WRITTEN TASK: Format the lines below as a JSON list of strings, one string per line, skipping any blank lines.

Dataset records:
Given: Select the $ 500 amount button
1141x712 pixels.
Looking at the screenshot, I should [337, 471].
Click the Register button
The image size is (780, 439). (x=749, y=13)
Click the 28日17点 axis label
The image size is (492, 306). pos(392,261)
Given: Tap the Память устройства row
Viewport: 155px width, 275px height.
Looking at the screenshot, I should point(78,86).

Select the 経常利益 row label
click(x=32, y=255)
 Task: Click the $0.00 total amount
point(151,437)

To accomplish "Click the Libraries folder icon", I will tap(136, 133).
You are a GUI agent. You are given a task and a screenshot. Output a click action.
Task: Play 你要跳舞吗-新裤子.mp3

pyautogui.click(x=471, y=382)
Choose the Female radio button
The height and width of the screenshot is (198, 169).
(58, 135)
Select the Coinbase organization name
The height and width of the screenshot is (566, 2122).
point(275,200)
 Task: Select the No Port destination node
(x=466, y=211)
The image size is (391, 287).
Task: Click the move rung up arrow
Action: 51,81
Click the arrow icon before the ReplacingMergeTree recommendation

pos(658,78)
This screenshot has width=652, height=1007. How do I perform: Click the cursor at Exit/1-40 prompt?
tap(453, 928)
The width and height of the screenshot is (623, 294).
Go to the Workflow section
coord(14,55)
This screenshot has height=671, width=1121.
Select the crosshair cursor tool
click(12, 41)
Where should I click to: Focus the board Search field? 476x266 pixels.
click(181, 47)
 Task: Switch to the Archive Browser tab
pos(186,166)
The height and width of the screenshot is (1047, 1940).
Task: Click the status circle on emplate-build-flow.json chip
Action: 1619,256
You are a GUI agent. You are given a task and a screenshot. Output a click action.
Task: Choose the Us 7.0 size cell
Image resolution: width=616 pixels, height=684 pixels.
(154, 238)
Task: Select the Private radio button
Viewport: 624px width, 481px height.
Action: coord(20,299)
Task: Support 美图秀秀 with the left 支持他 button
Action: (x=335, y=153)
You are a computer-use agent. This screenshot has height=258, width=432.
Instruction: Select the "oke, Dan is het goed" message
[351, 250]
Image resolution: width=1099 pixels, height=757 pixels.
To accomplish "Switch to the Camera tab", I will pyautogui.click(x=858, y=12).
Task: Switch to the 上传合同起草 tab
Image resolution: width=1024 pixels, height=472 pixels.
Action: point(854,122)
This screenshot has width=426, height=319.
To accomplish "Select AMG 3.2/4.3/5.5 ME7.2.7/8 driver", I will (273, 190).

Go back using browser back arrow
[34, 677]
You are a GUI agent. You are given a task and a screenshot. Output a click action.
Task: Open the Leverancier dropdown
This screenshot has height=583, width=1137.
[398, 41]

RIGHT ANSWER:
[
  "Given: Select the $ 500 amount button",
  "1141x712 pixels.",
  "Looking at the screenshot, I should [337, 471].",
  "Click the Register button",
  "The image size is (780, 439). (x=749, y=13)",
  "Click the 28日17点 axis label",
  "The image size is (492, 306). pos(392,261)",
  "Given: Tap the Память устройства row",
  "Viewport: 155px width, 275px height.",
  "Looking at the screenshot, I should point(78,86).",
  "Select the 経常利益 row label",
  "click(x=32, y=255)",
  " Task: Click the $0.00 total amount",
  "point(151,437)",
  "To accomplish \"Click the Libraries folder icon\", I will tap(136, 133).",
  "You are a GUI agent. You are given a task and a screenshot. Output a click action.",
  "Task: Play 你要跳舞吗-新裤子.mp3",
  "pyautogui.click(x=471, y=382)",
  "Choose the Female radio button",
  "The height and width of the screenshot is (198, 169).",
  "(58, 135)",
  "Select the Coinbase organization name",
  "The height and width of the screenshot is (566, 2122).",
  "point(275,200)",
  " Task: Select the No Port destination node",
  "(x=466, y=211)",
  "The image size is (391, 287).",
  "Task: Click the move rung up arrow",
  "Action: 51,81",
  "Click the arrow icon before the ReplacingMergeTree recommendation",
  "pos(658,78)",
  "This screenshot has width=652, height=1007. How do I perform: Click the cursor at Exit/1-40 prompt?",
  "tap(453, 928)",
  "The width and height of the screenshot is (623, 294).",
  "Go to the Workflow section",
  "coord(14,55)",
  "This screenshot has height=671, width=1121.",
  "Select the crosshair cursor tool",
  "click(12, 41)",
  "Where should I click to: Focus the board Search field? 476x266 pixels.",
  "click(181, 47)",
  " Task: Switch to the Archive Browser tab",
  "pos(186,166)",
  "The height and width of the screenshot is (1047, 1940).",
  "Task: Click the status circle on emplate-build-flow.json chip",
  "Action: 1619,256",
  "You are a GUI agent. You are given a task and a screenshot. Output a click action.",
  "Task: Choose the Us 7.0 size cell",
  "Image resolution: width=616 pixels, height=684 pixels.",
  "(154, 238)",
  "Task: Select the Private radio button",
  "Viewport: 624px width, 481px height.",
  "Action: coord(20,299)",
  "Task: Support 美图秀秀 with the left 支持他 button",
  "Action: (x=335, y=153)",
  "You are a computer-use agent. This screenshot has height=258, width=432.",
  "Instruction: Select the \"oke, Dan is het goed\" message",
  "[351, 250]",
  "Image resolution: width=1099 pixels, height=757 pixels.",
  "To accomplish \"Switch to the Camera tab\", I will pyautogui.click(x=858, y=12).",
  "Task: Switch to the 上传合同起草 tab",
  "Image resolution: width=1024 pixels, height=472 pixels.",
  "Action: point(854,122)",
  "This screenshot has width=426, height=319.",
  "To accomplish \"Select AMG 3.2/4.3/5.5 ME7.2.7/8 driver\", I will (273, 190).",
  "Go back using browser back arrow",
  "[34, 677]",
  "You are a GUI agent. You are given a task and a screenshot. Output a click action.",
  "Task: Open the Leverancier dropdown",
  "This screenshot has height=583, width=1137.",
  "[398, 41]"
]